My senses too were aflame. Ravenous appetite alternated with satiety. No woman was enough for me; none gave me what I was dimly seeking: a sense of who I was, some final easement of the blood. I went from one to another, and it was often as though I had to break them open like a husk or shell with unknown contents, peeling them like a fruit which I then discarded. It wasn’t Don Juan-ishness, nor was it sheer lechery either. There might have been something in it of the misunderstanding that takes the living being and half-angrily, half-playfully exchanges it for an imaginary one, and contents itself with that because it can’t perfect the other. Perhaps it was something to do with the tragedy of the male who sets off towards the glacial region of symbols and en route forgets himself with warm-blooded nymphs.

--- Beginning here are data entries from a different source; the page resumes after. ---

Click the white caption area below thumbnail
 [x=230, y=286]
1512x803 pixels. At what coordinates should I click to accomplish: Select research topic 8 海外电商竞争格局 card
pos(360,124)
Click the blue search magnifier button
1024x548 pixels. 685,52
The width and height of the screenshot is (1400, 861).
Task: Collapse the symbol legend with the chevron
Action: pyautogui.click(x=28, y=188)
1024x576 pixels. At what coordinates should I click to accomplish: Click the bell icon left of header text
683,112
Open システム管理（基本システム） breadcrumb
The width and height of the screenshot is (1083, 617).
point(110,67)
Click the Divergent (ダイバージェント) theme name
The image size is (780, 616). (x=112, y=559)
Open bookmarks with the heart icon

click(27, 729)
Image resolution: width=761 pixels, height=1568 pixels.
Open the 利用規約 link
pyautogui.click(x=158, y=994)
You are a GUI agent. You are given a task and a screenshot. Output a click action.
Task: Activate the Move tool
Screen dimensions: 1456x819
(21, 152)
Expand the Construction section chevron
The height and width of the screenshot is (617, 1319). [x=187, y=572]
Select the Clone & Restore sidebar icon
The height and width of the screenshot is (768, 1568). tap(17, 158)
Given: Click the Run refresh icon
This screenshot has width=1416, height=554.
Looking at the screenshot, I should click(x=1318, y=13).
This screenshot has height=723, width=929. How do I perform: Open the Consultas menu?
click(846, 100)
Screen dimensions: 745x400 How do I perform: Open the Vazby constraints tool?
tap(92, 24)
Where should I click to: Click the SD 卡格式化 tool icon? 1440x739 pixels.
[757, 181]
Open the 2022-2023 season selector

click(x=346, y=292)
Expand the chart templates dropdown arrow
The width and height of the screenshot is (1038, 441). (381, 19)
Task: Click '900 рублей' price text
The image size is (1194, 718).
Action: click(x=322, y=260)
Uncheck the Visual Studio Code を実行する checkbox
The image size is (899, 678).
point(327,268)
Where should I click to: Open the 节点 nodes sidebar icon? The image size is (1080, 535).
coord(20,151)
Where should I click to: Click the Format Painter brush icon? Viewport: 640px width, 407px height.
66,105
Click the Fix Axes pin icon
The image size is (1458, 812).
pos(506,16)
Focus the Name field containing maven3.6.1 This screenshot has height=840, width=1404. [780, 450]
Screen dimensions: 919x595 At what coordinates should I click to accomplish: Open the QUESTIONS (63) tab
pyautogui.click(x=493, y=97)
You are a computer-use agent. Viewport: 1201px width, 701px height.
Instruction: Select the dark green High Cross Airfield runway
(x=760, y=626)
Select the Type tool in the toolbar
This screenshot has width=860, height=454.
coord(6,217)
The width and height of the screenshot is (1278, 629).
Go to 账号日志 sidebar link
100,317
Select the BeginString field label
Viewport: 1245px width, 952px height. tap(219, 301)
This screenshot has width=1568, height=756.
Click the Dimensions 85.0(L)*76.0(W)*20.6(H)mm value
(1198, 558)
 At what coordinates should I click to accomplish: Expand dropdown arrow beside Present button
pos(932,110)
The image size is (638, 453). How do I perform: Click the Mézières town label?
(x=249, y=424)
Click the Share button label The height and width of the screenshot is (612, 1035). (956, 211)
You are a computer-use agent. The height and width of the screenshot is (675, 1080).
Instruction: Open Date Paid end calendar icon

By the time the baby was born, we were already living in our new house.
THE TRUTH BEGINS TO DAWN
Only then did events with the school board take on the shape of the catastrophe that deeply affected both Ganna’s life and mine. The main cause of the trouble was that Ganna stubbornly refused to make over the meadow to the company. The stockholders described it as intolerable that the extensive land for the project, on which the newly built school was standing, should remain in separate ownership, and that the owner, herself a member of the board, should charge a substantial rent for it. In the course of stormy meetings, Ganna was upbraided for the immoral and unbusinesslike nature of the situation. It made her look bad, it was said, that she laid claim both to the idealism of the project and the lion’s share of the profits. That is very much the way of it: people who have disappointed expectations of money are extremely hard on those who, while on the side of the angels, also want to turn a profit. That’s wrong, they say, there are businessmen and there are priests, you can’t be both at once. The other side’s lawyers even contested Ganna’s title. Their claim was that Ganna had managed to acquire the title by some underhand method, and they sought to expose it.